[Begin SUPPLIED MATERIAL]

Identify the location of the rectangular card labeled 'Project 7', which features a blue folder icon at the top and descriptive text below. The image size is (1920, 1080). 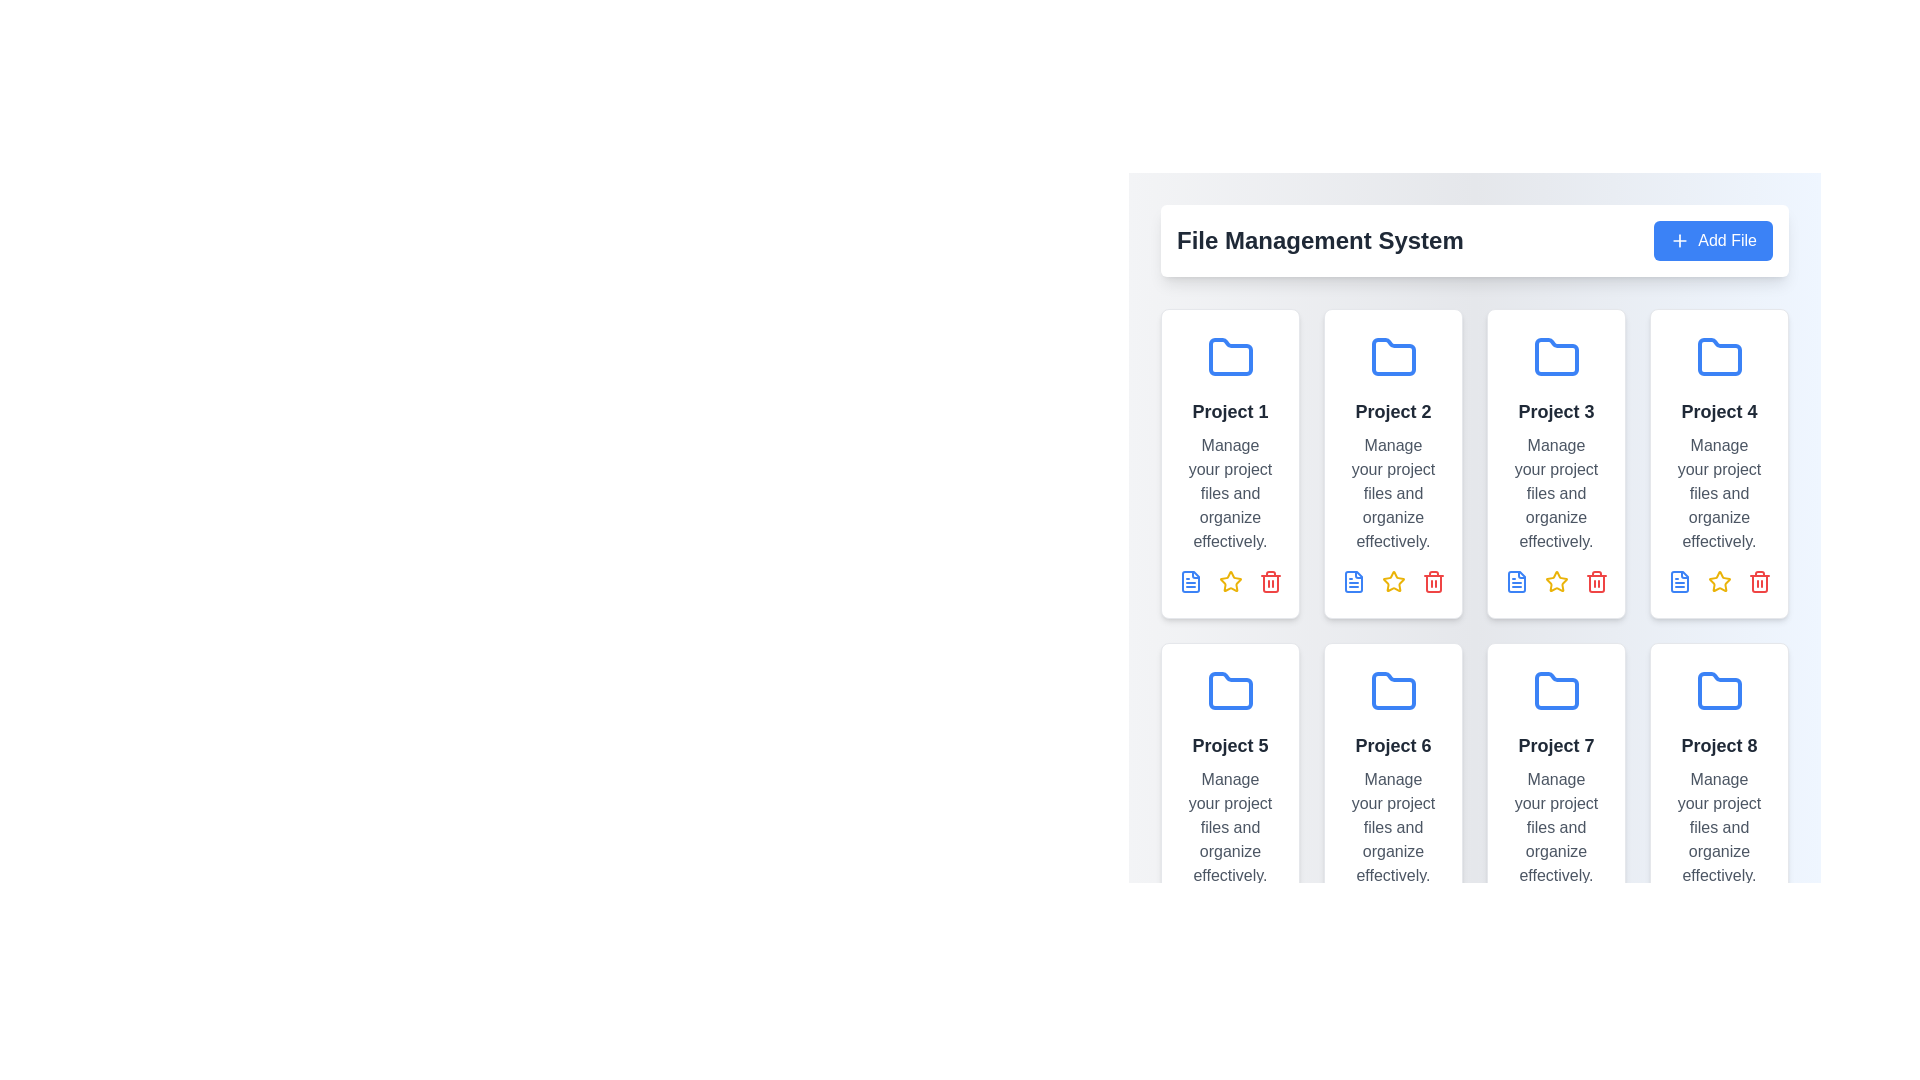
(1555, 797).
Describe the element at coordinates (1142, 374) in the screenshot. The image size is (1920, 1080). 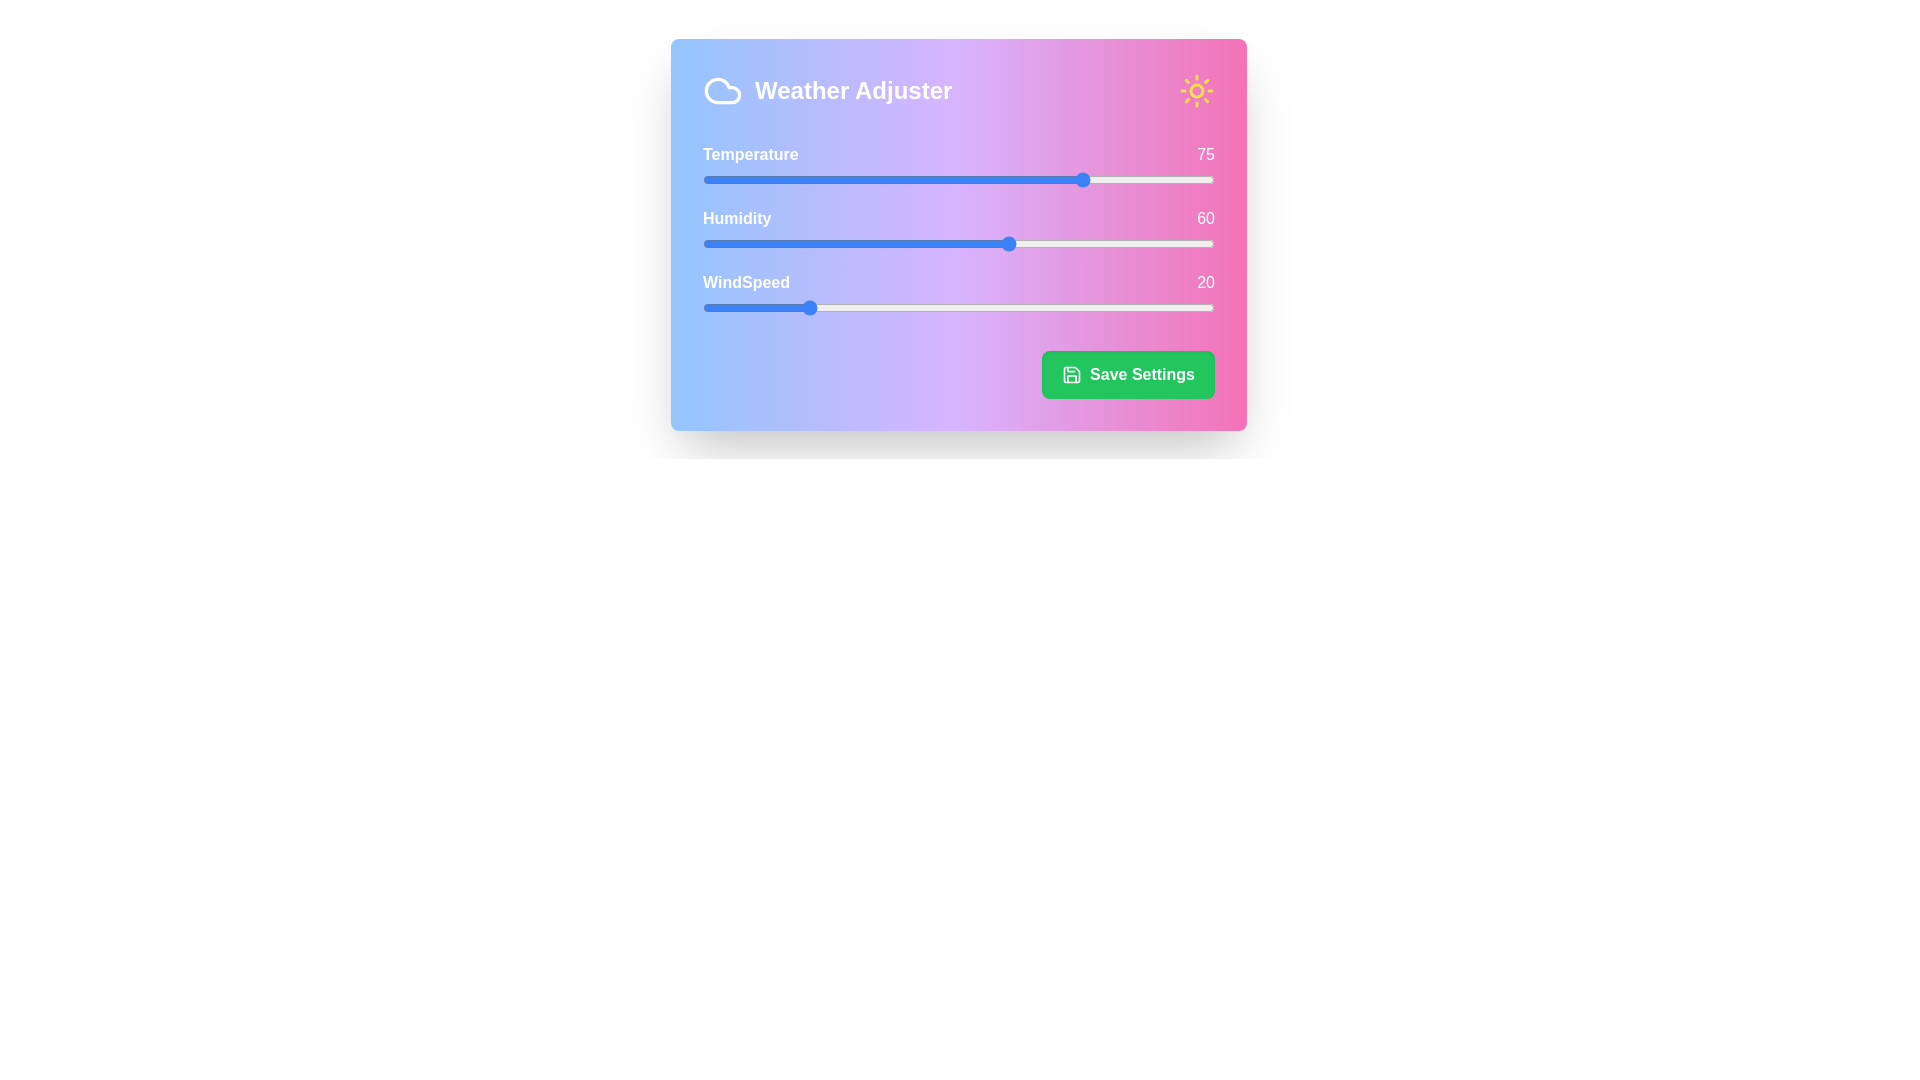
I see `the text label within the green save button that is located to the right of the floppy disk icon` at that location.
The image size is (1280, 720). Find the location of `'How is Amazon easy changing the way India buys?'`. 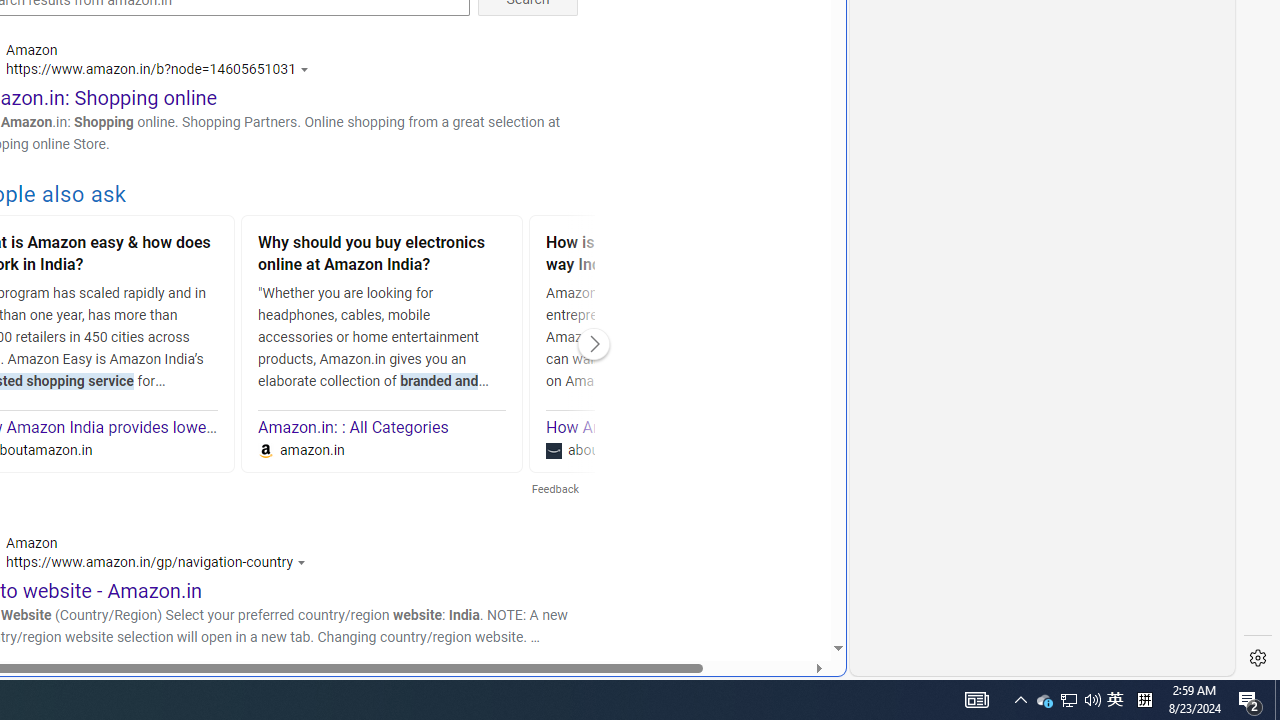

[End SUPPLIED MATERIAL]

> _EXERCISE INSTRUCTIONS_:
Rewrite all the records above, replacing "image size" with "resolution" and keeping everything else the same. Leave the pictures out.

> _SOLUTION TO THE PROBLEM_:
Identify the location of the rectangular card labeled 'Project 7', which features a blue folder icon at the top and descriptive text below. The resolution is (1920, 1080). 
(1555, 797).
Describe the element at coordinates (1142, 374) in the screenshot. The resolution is (1920, 1080). 
I see `the text label within the green save button that is located to the right of the floppy disk icon` at that location.
The resolution is (1280, 720). Find the location of `'How is Amazon easy changing the way India buys?'`. 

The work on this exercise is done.